Listed entries:
########################################
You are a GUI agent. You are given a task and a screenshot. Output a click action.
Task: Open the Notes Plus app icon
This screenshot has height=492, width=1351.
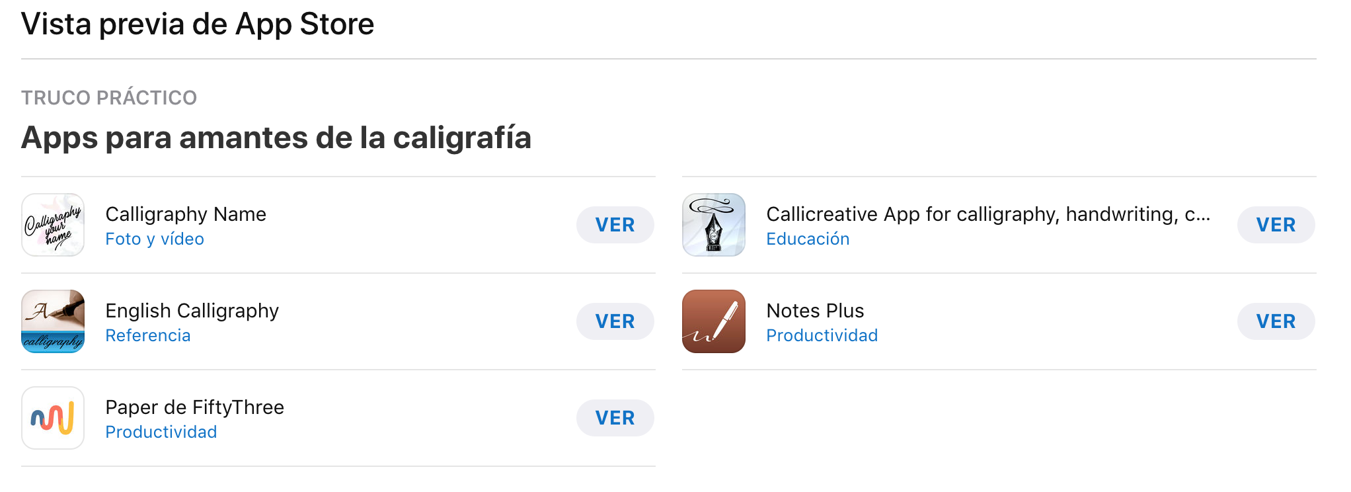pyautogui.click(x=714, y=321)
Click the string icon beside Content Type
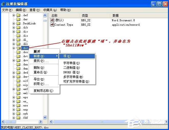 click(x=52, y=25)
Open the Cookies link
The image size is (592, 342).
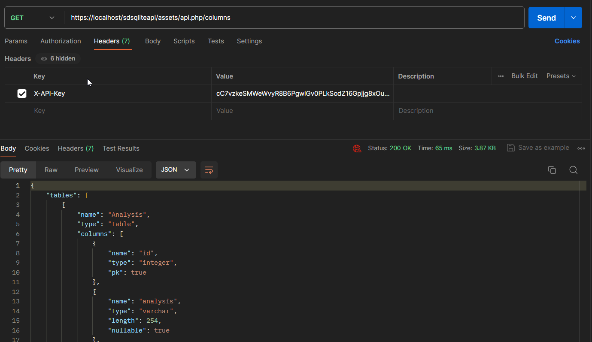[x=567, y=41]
########################################
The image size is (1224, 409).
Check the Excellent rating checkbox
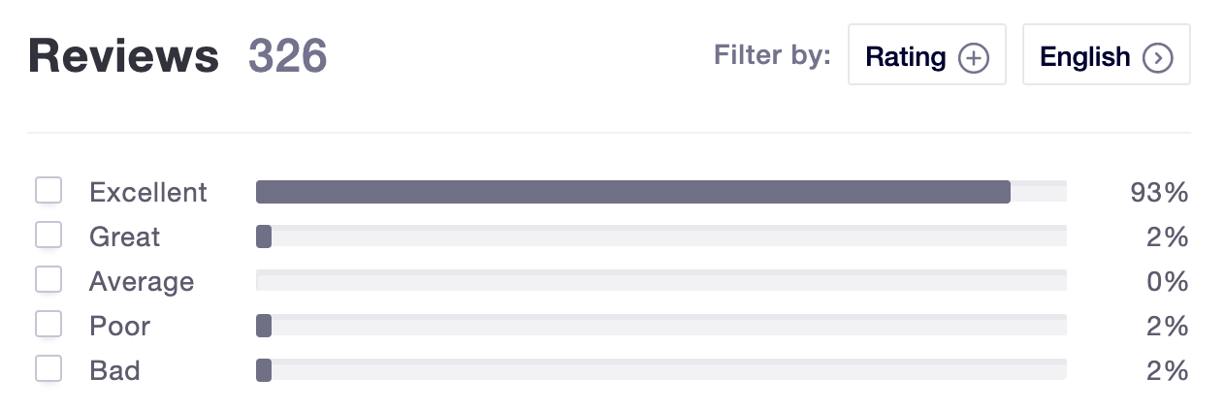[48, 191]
########################################
Goal of the exercise:
Give the number of lines in the entries that contain the word "Open", with no other text.

Problem solution:
2